33rd Sunday in Ordinary Time
November 17, 2019
Sr. Phyllis Jaszkowiak
If headlines were relevant in biblical times, today’s readings might have these headlines. All the proud and evildoers are stubble! Fire claims them! Neither root nor branch is left! The Jerusalem temple is destroyed! No stone upon a stone is left! Demagogues rule the earth, lies seem to be reality! War is declared again! Earthquakes, famines and plagues are rampant! Truth tellers are sent to prison! No one is safe anymore!
Our headlines scream: Deadly school shooting in Southern California – 30th this year! Cease fire in Middle East not working! People flee violence in their countries and become refugees in limbo! US President declares no more asylum seekers to be let into this country! Wildfires destroy much of central California! Deliberately set fires destroy the Amazon Forests! Indigenous people are killed as they protest the takeover of their lands for profit! And on it goes.
Sometimes I just quit reading or listening to the news just to be at peace for a while. But that does not stop the violence, the greed, the conquest to control and dominate. No, we need to act, to resist, to let love and compassion take over.

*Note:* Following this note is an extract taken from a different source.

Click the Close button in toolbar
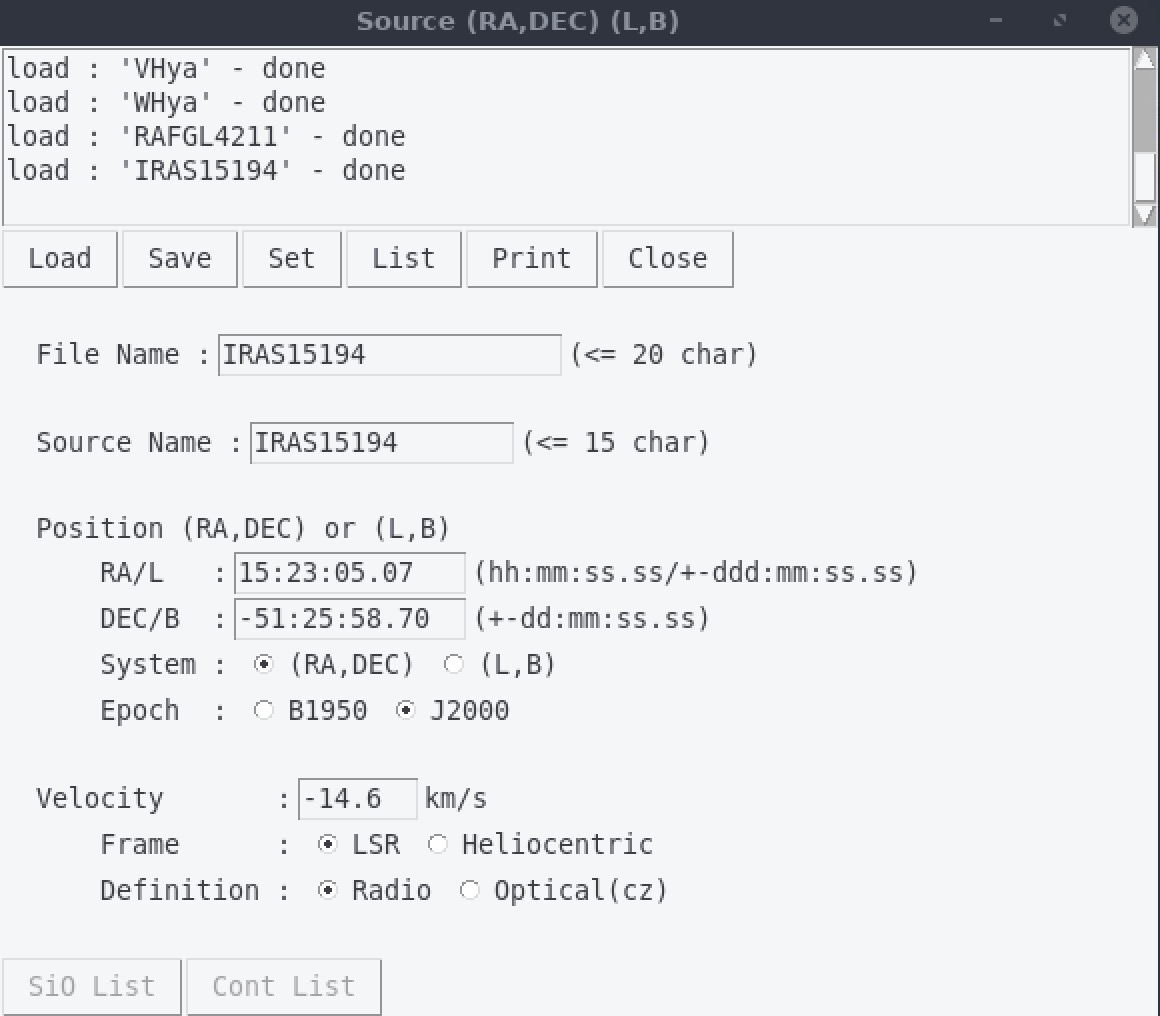 [667, 259]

As I pondered today’s readings, when the world was also in turmoil, the only thing that will save us is God. Not the God of our imaginations who will come and conquer all evil with power and might. No, God comes with compassion, right judgment, looking out for the poor, the outcast, the vulnerable of this world. As Richard Rohr says, “God is the ultimate nonviolent one, so we dare not accept any theory of salvation that is based on violence, exclusion, social pressure, or moral coercion. God saves by loving and including, not by excluding or punishing.”
In 2016 Pope Francis named the 33rd Sunday in Ordinary Time, this Sunday”, “World Day of the Poor.” The poor are the ones who suffer the most during times of chaos and change. The poor are also the ones God nudges and pushes us to help, to serve, to uplift.

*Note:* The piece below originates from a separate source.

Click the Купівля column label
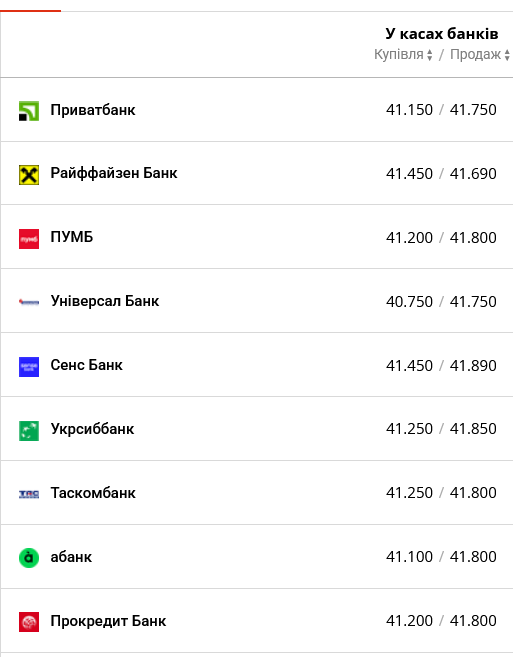This screenshot has height=657, width=513. pos(399,54)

This is a tall order. However, we do have help, if we dare enough to grow into it. Jesus says, “I myself shall give you a wisdom in speaking that all your adversaries will be powerless to resist or refute.”
As I was reading a meditation the other day a portion of a 2015 Facebook entry was there written by a man in France, Antoine, whose wife was killed in a terrorist attack in Paris. He wrote, addressing the terrorists, “On Friday evening you stole the life of an exceptional person – the love of my life, the mother of my son – but you will not have my hatred. If this God, for whom you kill blindly, made us in his image, every bullet in the body of my wife would have been one more wound in his heart.” Believing that love in the end is stronger even than death, Antoine closes his letter by saying, “My son and I are stronger than all the armies in the world… we are going to play as usual… You will not have his hatred either.”
Jesus will give us the wisdom, as he did this father and son, but we have to listen closely to be sure that what we hear is God speaking to us and not just our own biases or hatreds taking over. It takes deep thought, deep prayer, deep listening to speak, and live, God’s truth and love.
Pope Francis is experiencing attacks as he calls the church to be a poor Church for the poor, full of compassion and love. Those attacking him seem to be wealthy people whose god seems to be capitalism and money. However, St. Paul says, “Our Savior is Jesus Christ, who lived and died for us.”
This is the message we proclaim, Jesus Christ – God - is Savior of us all – poor, rich, all colors, all genders, all cultures, creation itself. God works through us to bring this love and compassion to birth. As Mary McGlone says, “The Gospel tells us that we can accept today’s crisis – from the personal to the cosmic – as a God-given occasion of grace and opportunities to give witness. Christ promises to be with us, if we will only rely – or rely only – on Christ.”
And as the Prophet Malachi says, “But for you who fear my name, there will arise the sun of justice with its healing rays.”